Mother-to-infant transmission is the leading cause of childhood hepatitis C virus (HCV) infection, with up to 4000 new cases each year in the United States.
To evaluate effects of mode of delivery, labor management strategies, and breastfeeding practices on risk for mother-to-infant transmission of HCV.
MEDLINE (1947 to May 2012), the Cochrane Library Database, clinical trial registries, and reference lists.
Randomized trials and observational studies on mode of delivery, labor management strategies, and breastfeeding practices and risk for mother-to-infant transmission of HCV.
Investigators abstracted and reviewed study details and quality using predefined criteria.
Eighteen observational studies evaluated the association between mode of delivery, labor management strategies, or breastfeeding practices and risk for mother-to-infant HCV transmission.

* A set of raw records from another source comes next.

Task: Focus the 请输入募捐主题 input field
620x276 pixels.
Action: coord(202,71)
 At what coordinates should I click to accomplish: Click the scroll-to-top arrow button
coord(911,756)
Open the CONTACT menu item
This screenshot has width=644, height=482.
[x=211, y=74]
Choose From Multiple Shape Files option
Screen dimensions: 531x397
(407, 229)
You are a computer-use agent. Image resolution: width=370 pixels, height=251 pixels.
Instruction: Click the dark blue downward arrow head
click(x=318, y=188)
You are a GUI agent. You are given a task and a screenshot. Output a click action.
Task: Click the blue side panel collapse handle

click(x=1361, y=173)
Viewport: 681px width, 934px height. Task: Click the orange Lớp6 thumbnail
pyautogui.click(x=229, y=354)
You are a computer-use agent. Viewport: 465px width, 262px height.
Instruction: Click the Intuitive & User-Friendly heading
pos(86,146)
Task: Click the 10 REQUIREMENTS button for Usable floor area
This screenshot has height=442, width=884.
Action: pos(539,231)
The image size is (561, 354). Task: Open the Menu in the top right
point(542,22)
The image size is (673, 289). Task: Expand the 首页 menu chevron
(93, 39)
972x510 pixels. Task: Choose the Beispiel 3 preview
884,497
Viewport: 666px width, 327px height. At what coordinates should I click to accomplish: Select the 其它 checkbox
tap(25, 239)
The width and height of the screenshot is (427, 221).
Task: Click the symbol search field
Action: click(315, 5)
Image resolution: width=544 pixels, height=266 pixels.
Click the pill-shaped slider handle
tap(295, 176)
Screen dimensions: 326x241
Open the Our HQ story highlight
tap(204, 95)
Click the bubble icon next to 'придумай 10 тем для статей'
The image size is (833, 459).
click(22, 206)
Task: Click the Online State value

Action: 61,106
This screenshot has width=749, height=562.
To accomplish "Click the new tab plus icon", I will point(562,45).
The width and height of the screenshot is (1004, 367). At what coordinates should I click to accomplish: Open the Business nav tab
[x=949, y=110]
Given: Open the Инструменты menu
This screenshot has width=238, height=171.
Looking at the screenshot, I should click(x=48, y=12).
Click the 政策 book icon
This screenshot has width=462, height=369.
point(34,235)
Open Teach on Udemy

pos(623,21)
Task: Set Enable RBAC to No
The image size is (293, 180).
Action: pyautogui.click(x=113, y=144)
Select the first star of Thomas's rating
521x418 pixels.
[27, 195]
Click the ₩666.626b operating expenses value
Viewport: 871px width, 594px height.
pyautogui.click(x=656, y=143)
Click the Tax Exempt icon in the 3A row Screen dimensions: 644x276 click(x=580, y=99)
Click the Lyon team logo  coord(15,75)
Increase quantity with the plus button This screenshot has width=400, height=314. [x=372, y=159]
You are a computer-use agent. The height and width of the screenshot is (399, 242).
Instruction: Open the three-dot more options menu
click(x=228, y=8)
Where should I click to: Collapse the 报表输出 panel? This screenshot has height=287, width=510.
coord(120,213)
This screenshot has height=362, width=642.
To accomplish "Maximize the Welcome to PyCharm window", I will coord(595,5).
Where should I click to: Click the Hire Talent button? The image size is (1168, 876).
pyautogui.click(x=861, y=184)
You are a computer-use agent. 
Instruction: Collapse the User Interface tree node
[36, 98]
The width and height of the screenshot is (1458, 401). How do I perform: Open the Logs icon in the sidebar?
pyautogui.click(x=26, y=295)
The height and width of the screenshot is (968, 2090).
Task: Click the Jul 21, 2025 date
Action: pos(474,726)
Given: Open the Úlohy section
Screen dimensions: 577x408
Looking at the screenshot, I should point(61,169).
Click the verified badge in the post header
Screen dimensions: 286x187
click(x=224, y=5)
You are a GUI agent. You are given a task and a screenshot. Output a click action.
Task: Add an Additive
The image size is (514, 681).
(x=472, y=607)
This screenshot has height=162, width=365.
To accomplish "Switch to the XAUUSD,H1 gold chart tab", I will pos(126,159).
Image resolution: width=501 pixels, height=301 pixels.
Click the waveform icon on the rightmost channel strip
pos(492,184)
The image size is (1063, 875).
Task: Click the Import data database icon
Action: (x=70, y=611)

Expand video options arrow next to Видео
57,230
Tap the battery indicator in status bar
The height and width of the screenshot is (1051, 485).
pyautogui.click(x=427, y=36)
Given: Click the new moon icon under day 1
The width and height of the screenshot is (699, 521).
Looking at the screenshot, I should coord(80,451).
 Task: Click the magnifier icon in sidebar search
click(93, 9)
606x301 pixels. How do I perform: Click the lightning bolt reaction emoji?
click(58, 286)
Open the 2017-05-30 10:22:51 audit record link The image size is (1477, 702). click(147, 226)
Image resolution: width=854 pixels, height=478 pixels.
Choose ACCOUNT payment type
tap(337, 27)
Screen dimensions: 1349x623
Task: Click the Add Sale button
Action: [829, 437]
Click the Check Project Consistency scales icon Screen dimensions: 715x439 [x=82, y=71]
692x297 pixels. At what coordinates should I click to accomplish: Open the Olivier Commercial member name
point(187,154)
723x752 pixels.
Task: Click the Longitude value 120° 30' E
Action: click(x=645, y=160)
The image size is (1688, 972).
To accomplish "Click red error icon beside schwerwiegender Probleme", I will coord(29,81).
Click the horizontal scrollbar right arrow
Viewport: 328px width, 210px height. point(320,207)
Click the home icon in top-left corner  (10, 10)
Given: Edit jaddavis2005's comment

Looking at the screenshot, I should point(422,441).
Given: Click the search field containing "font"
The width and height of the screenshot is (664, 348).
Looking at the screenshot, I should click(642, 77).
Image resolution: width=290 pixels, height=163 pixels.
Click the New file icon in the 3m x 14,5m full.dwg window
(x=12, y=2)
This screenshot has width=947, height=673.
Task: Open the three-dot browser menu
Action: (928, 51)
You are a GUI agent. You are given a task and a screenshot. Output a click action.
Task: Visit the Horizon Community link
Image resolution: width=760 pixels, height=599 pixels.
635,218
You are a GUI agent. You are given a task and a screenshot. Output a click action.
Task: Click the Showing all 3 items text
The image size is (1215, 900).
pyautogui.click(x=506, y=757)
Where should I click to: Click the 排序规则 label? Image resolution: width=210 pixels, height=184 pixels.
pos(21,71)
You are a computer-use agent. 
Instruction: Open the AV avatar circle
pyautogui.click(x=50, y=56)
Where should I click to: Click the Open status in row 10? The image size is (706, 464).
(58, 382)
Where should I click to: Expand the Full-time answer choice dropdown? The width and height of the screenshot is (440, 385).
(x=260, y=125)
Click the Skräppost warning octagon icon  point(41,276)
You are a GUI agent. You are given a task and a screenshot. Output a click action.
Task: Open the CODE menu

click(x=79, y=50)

Fourteen studies (2 good-quality, 4 fair-quality, and 8 poor-quality studies) found no clear association between mode of delivery (vaginal versus cesarean delivery) and risk for transmission. Two studies (1 good-quality and 1 poor-quality study) reported an association between prolonged duration of ruptured membranes and increased risk for transmission. Fourteen studies (2 good-quality, 2 fair-quality, and 10 poor-quality studies) found no association between breastfeeding and risk for transmission.
Only English-language articles were included. Studies were observational, and most had important methodological shortcomings, including failure to adjust for potential confounders and small sample sizes.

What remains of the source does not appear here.